Il ne manquerait plus que l'Amérique latine pour compléter le tableau : rien ne dit que des conflits ne pourraient pas ressurgir au Venezuela, au Brésil, au Chili, en Argentine ou au Mexique
Si Gramsci avait raison, lorsqu’il écrivait que les monstres allaient surgir dans le clair-obscur entre la fin du vieux monde et l’apparition du nouveau monde, ces monstres sont déjà bel et bien sortis de leurs tanières.
Mais sans pour autant que l'on puisse à ce jour envisager un nouveau monde qui soit moins hideux que celui qu'ils préparent par leurs actuelles destructions matérielles et humaines.
S agirait-il d’un retour à la barbarie comme dans les dystopies cinématographiques des années 80 ?

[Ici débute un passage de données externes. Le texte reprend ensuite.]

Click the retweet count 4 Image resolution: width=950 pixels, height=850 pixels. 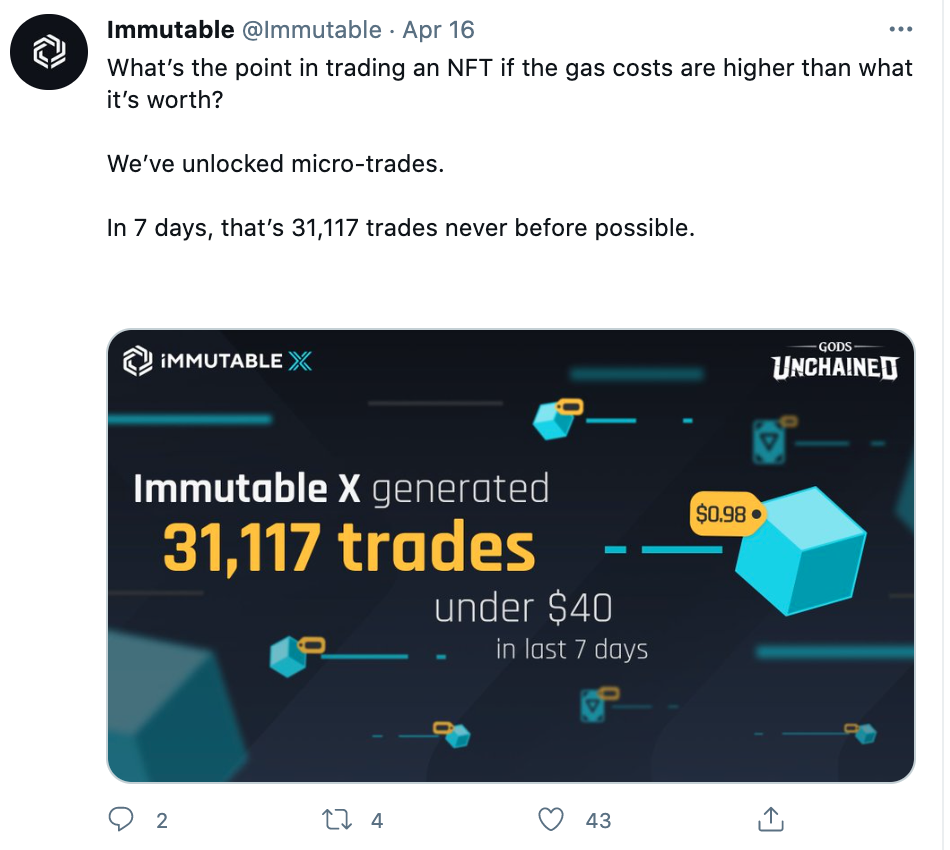click(377, 820)
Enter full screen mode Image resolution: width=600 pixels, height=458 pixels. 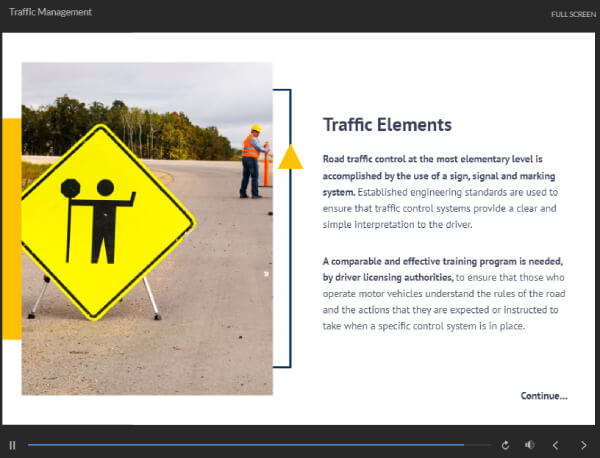pyautogui.click(x=573, y=14)
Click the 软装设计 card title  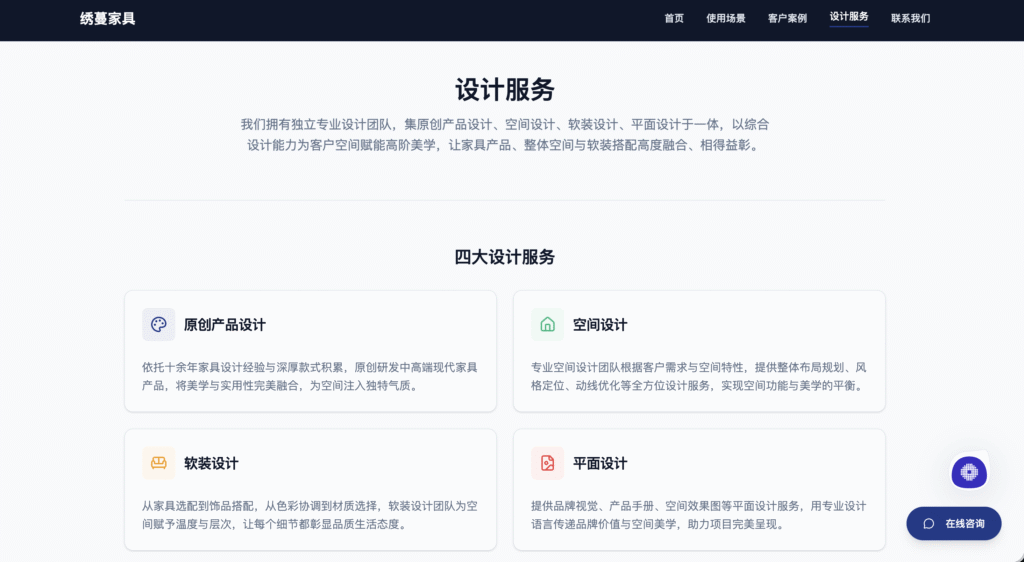[x=211, y=464]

Pour tenter de l’éviter, soyons conscients que la solidarité humanitaire, et la dénonciation des actes criminels des oppresseurs, bien qu’essentielles, ne sont pas suffisantes pour éviter le pire
Il est nécessaire de bien nommer ce à quoi nous sommes confrontés, c’est-à-dire à la poursuite d’une guerre coloniale barbare dans laquelle le colonisateur a réussi se faire passer pour la victime, alors que le colonisé semble être devenu l’agresseur aux yeux de la bien-pensance internationale
Comme le sont déjà tous ceux qui manifestent d’une manière ou d’une autre leur solidarité avec le peuple opprimé.
C’est en portant résolument notre intervention politique sur ce terrain, notamment auprès des gouvernements européens et sur celui de la France en particulier, que nous pourrons peut-être enrayer l’engrenage mortel qui tourne déjà au Proche Orient, avant qu’il ne se réplique ailleurs.